In the fourth talk of the Critical AI 2024 seminar series, Dr. Reidl proposes that the future promised to us by AI technology will, inevitably, suck. He asks:

  1. What is life like in 'the' AI future?
  2. What are the unique issues with AI that will haunt us?
  3. Do we have a choice?
Kinga Kozminska
Can AI hear everyone?
Nov28×6:30PM×CLO B01×BBK

In the third talk of the Critical AI 2024 seminar series, Dr. Kozminska examines the current state of AI-powered speech recognition and language processing technologies. She asks:

  1. How do these technologies actually work?
  2. Who benefits most from these tools, and who might be left behind?
  3. Why does some people's speech get recognized more accurately than others?
Joel McKim
Fake Physics and Simulated Worlds
Nov19×6PM×CLO B01×BBK

In the second talk of the Critical AI 2024 seminar series, Dr. McKim considers recent advances in text to moving image generators, such as Open AI’s Sora, and questions the nature of the worlds they are generating. He asks:

  1. How exactly do these models work?
  2. What ability do they have to simulate complex physical processes?
  3. Should we be sceptical of the AI industry’s claims that they are developing world simulators?
Alex Grzankowski
Can ChatGPT Think?
Nov14×6PM×BBK CTRL 206×BBK
In the first talk of the Critical AI 2024 seminar series, Dr. Grzankowski examines whether contemporary AI systems such as ChatGPT are thinking and reasoning or are mere mimics. He asks:

  1. Is behaving like a thinker enough to be a thinker?
  2. Aren’t large language models ‘just next word predictors’?
  3. Can a large language model learn about the world just by studying language?
Dan McQuillan
Resisting AI
April19×3PM×CLO B01×BBK

We begin our BIDA seminar series on "Critical Voices on AI" with Dan McQuillan, Lecturer in Creative & Social Computing at Goldmiths and author of the recently published book "Resisting AI". In his work, Dan systematically explores how the essentialising nature of AI systems fuels social divisions and, in its most extreme forms, the fascist politics of our times. He calls for us to resist AI in its current form and proposes new approaches to this technology grounded in mutual care.
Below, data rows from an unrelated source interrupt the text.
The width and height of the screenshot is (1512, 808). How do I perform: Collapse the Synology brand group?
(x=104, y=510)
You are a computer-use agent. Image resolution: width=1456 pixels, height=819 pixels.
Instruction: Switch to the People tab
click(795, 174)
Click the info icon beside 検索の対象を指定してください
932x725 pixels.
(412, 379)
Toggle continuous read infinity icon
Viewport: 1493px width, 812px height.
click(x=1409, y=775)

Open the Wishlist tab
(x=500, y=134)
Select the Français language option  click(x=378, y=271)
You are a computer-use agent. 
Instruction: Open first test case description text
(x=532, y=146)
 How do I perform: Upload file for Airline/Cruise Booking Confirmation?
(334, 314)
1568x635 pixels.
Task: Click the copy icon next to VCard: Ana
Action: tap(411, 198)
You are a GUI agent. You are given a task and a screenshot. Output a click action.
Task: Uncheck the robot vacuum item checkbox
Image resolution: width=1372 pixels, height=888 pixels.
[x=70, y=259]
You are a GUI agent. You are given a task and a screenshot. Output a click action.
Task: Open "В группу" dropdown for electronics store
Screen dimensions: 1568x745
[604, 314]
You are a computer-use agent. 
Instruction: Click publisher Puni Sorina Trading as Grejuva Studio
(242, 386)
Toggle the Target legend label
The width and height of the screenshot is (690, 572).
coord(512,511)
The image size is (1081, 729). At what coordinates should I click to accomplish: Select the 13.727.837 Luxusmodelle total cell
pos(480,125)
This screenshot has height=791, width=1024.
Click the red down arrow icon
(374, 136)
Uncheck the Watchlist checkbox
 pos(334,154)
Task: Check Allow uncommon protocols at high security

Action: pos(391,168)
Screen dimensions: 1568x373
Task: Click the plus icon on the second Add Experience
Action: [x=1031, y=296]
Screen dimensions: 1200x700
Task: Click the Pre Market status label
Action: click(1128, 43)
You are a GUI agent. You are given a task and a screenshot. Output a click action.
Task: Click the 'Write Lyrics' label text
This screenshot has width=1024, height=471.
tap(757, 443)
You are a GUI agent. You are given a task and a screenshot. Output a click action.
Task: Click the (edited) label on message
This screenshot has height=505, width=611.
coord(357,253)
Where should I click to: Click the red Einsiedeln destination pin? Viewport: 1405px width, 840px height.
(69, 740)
We encourage academics and students from all areas as well as interested laypeople to join us! The talk will be held in room B01 of the Clore Management Center.

Asmelash Teka Hadgu
Navigating the AI Hype
April26×3PM×Online×BBK

We continue our BIDA seminar series on "Critical Voices on AI" with Asmelash Teka Hagdu, fellow of the Distributed AI Research Institute and co-founder/CTO of Lesan.

We encourage academics and students from all areas as well as interested laypeople to join us! The talk will be held online.

Sayash Kapoor
How to Spot AI Hype
May03×3PM×Online×BBK

In our third installment of our seminar series, we are joined by Sayash Kapoor, Ph.D. candidate at Princeton University's Center for Information Technology Policy. Sayash will talk about his most recent work that challenges the presumed accuracy of AI/ML systems in social settings:

“We are constantly surrounded by exciting headlines and bold claims about artificial intelligence (AI), making it difficult to critically assess the truth behind these statements. In this talk, we'll look at the reasons behind AI hype and explore practical ways to resist it. We will start with common pitfalls in journalism that lead to public confusion. Then, we’ll look at how non-reproducible research exaggerates AI claims. Finally, we will explore the strategies used by profit-driven companies to overstate AI technologies, ultimately shaping public perception.”

We encourage academics and students from all areas as well as interested laypeople to join us! The talk will be held online.